(Stored data entries)
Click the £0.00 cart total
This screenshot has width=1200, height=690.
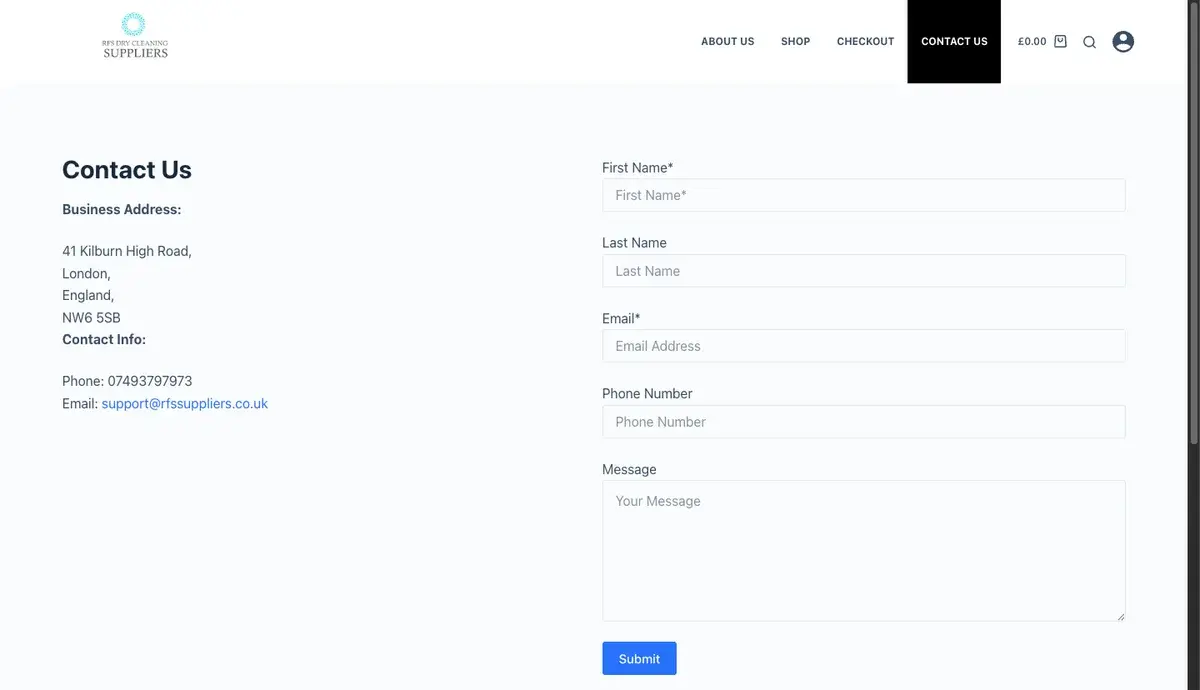(x=1032, y=41)
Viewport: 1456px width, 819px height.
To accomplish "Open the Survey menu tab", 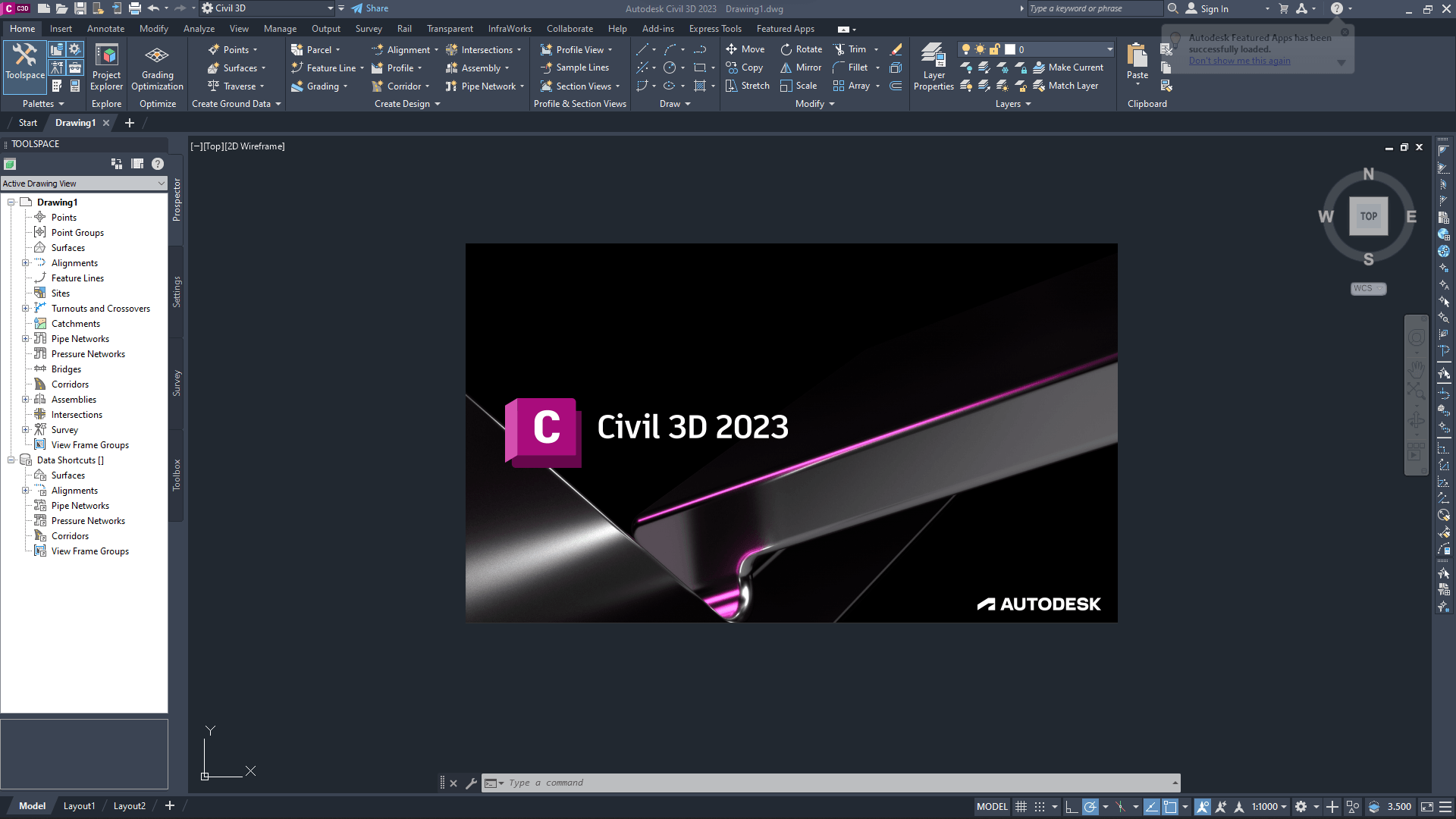I will (x=368, y=28).
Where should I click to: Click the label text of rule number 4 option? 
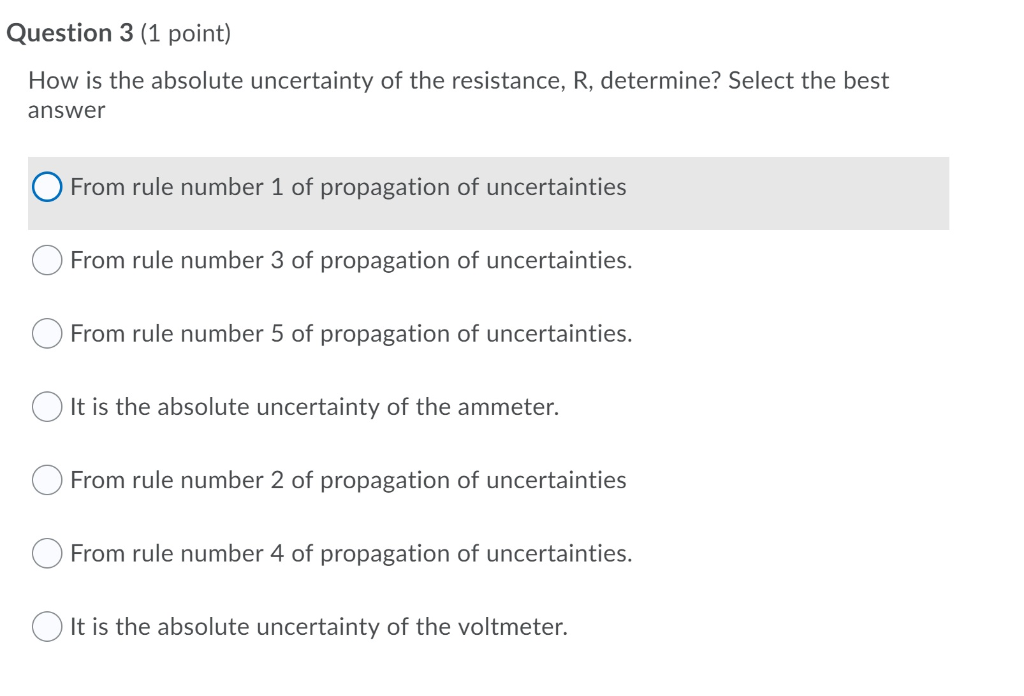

- [Brief] All lines with the word "Click" are needed; pull them from the entries and copy each.

- [Answer for this exercise]
Click the £0.00 cart total
Where should I click to: Click the label text of rule number 4 option? 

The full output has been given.